Durante el neoliberalismo, según el discurso que emanaba desde el poder público y los medios que éste controlaba —casi todos—, la culpa de los males que padecíamos la teníamos nosotros mismos. López Portillo dijo “la solución somos todos”, pero después de la debacle, cuando llegó su sucesor, De la Madrid, se impuso como receta la “renovación moral de la sociedad” porque desde entonces se propagó la consigna de que la corrupción somos todos. La cantaleta permeó al punto de que casi nadie dijo nada cuando, apenas en el sexenio anterior, el presidente Peña nos acusó: la corrupción “está en todos los órdenes de la sociedad y en todos los ámbitos. No hay alguien que pueda atreverse a arrojar la primera piedra, todos están, han sido parte…” Y no sólo se nos calificaba de corruptos, sino además de indolentes: si la pobreza cundía no era por un problema de distribución de la riqueza sino porque la gente no le echa ganas.
La identidad nacional tiene que ver con al menos dos conceptos: patriotismo y nacionalismo. Aunque suelen confundirse, no son lo mismo. David Brading (Los orígenes del nacionalismo mexicano, 1988) lo explica claramente: el patriotismo es “el orgullo que uno siente por su pueblo, o de la devoción que a uno le inspira su propio país”, mientras que el nacionalismo es “un tipo específico de teoría política; con frecuencia […] la expresión de una reacción frente a un desafío extranjero… Comúnmente su contenido implica la búsqueda de una autodefinición, una búsqueda […] en el pasado nacional en pos de enseñanzas e inspiración que sean guía para el presente”. El nacionalismo, pues, precisa del patriotismo. La bronca es que, a diferencia del patriotismo que es un sentimiento que prácticamente surge espontáneamente de la cotidianeidad, el nacionalismo, en tanto ideología política que abona en favor de la unidad de un Estado Nación, debe construirse, primero, y luego permear. Y para ello, obvio, se requiere legitimidad.

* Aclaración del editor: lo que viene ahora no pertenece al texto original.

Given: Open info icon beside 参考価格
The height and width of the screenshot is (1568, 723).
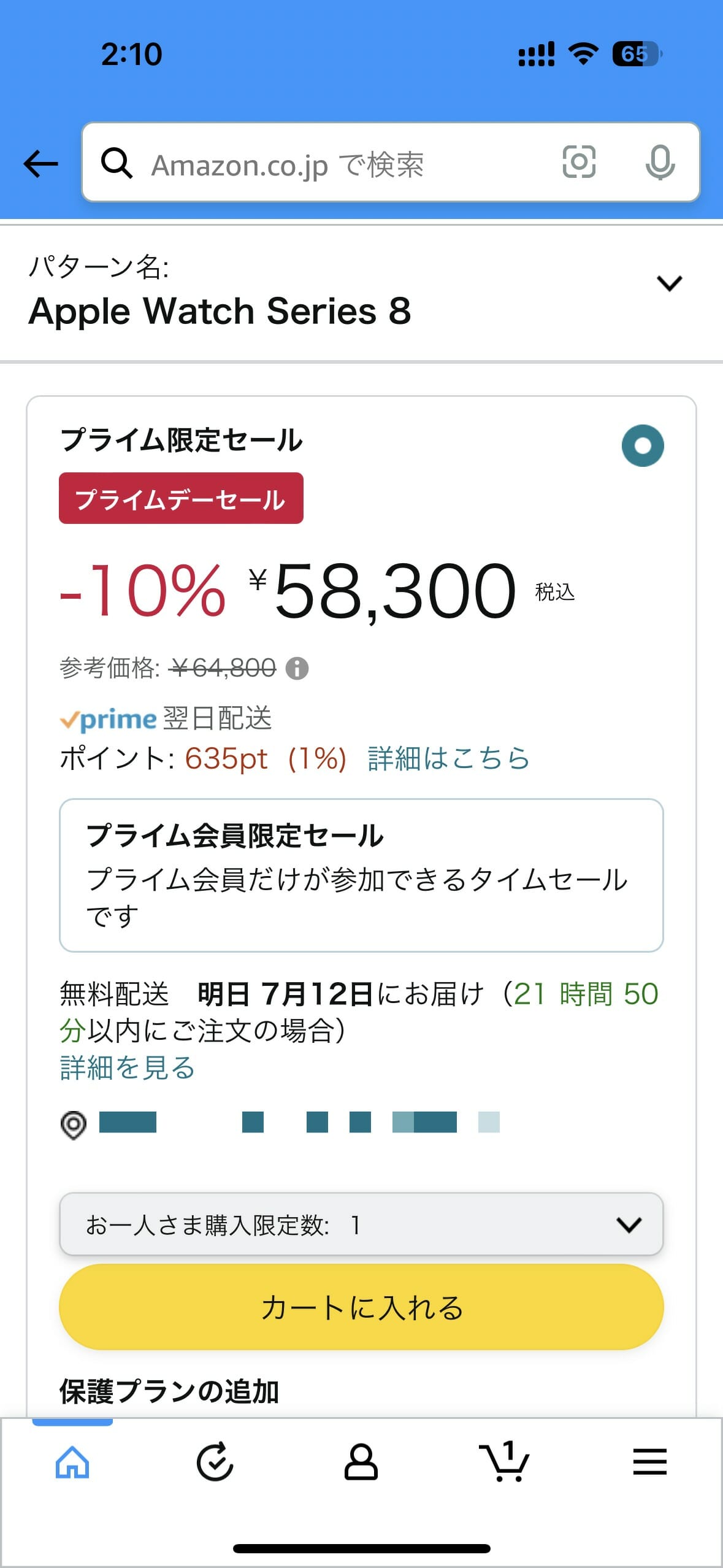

A lo largo de la historia patria, al igual que ocurre con dos de las grandes avenidas de la Ciudad de México, Patriotismo y Revolución corren en contrasentido. Mientras que el patriotismo criollo impulsó la Independencia, el nacionalismo mexicano dio fondo ideológico a la Revolución. Hoy, desde el poder político de la 4T, el presidente López Obrador diariamente se ocupa de recordarnos la riqueza, profundidad y fortaleza de las raíces históricas de México. No se trata solamente de un discurso, sino de acciones concretas encaminadas a que estemos a la altura de nuestra historia, reconociéndonos en ella con orgullo. Cuando AMLO repite que el pueblo de México es mucha pieza abona en favor de nuestra autoestima, y cuando insiste en que la riqueza de nuestro país está en los valores de su gente reconfigura y fortalece la identidad nacional. El nuevo humanismo mexicano recupera la viabilidad de nuestra comunidad imaginada, ni más ni menos.